A simple check is to do this for the inverse golden ratio ${\displaystyle {\frac {{\sqrt {5}}-1}{2}}}$, that is, ${\displaystyle a=5,b=1,m=-1,n=2}$, which would just output the Fibonacci word.

Stretch goal: calculate the Sturmian word for other kinds of definable real numbers, such as cubic roots.

The key difficulty is accurately calculating ${\displaystyle floor(k{\sqrt {a}})}$ for large ${\displaystyle k}$. Floating point arithmetic would lose precision. One can either do this simply by directly searching for some integer ${\displaystyle a'}$ such that ${\displaystyle a'^{2}\leq k^{2}a<(a'+1)^{2}}$, or by more trickly methods, such as the continued fraction approach.

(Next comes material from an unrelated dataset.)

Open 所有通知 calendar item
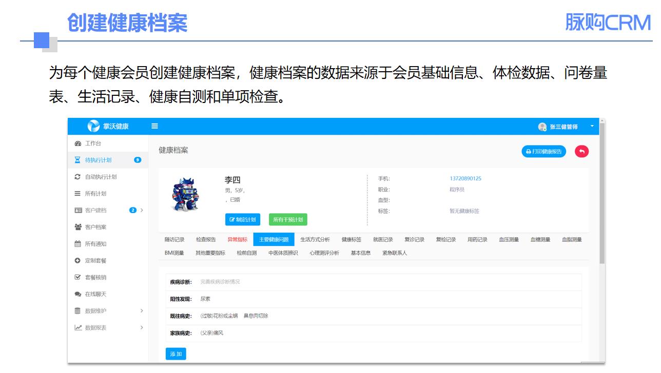 95,244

First calculate the continued fraction convergents to ${\displaystyle {\sqrt {a}}}$. Let ${\displaystyle {\frac {m}{n}}}$ be a convergent to ${\displaystyle {\sqrt {a}}}$, such that ${\displaystyle n\geq k}$, then since the convergent sequence is the best rational approximant for denominators up to that point, we know for sure that, if we write out ${\displaystyle {\frac {0}{k}},{\frac {1}{k}},\dots }$, the sequence would stride right across the gap ${\displaystyle (m/n,2x-m/n)}$. Thus, we can take the largest ${\displaystyle l}$ such that ${\displaystyle l/k\leq m/n}$, and we would know for sure that ${\displaystyle l=floor(k{\sqrt {a}})}$.

In summary, ${\displaystyle floor(k{\sqrt {a}})=floor(mk/n)}$ where ${\displaystyle m/n}$ is the first continued fraction approximant to ${\displaystyle {\sqrt {a}}}$ with a denominator ${\displaystyle n\geq k}$

Julia

function sturmian_word(m, n)
    m > n && return replace(sturmian_word(n, m), '0' => '1', '1' => '0')
    res = ""
    k, prev = 1, 0
    while rem(k * m, n) > 0
        curr = (k * m) ÷ n
        res *= prev == curr ? "0" : "10"
        prev = curr
        k += 1
    end
    return res
end

function fibWord(n)
    Sn_1, Sn, tmp = "0", "01", ""
    for _ in 2:n 
        tmp = Sn
        Sn *= Sn_1
        Sn_1 = tmp
    end
    return Sn
end

const fib = fibWord(7)
const sturmian = sturmian_word(13, 21)
@assert fib[begin:length(sturmian)] == sturmian
println(" $sturmian <== 13/21")

""" return the kth convergent """
function cfck(a, b, m, n, k)
    p = [0, 1]
    q = [1, 0]
    r = (sqrt(a) * b + m) / n
    for _ in 1:k
        whole = Int(trunc(r))
        pn = whole * p[end] + p[end-1]
        qn = whole * q[end] + q[end-1]
        push!(p, pn)
        push!(q, qn)
        r = 1/(r - whole)
    end
    return [p[end], q[end]]
end

println(" $(sturmian_word(cfck(5, 1, -1, 2, 8)...)) <== 1/phi (8th convergent golden ratio)")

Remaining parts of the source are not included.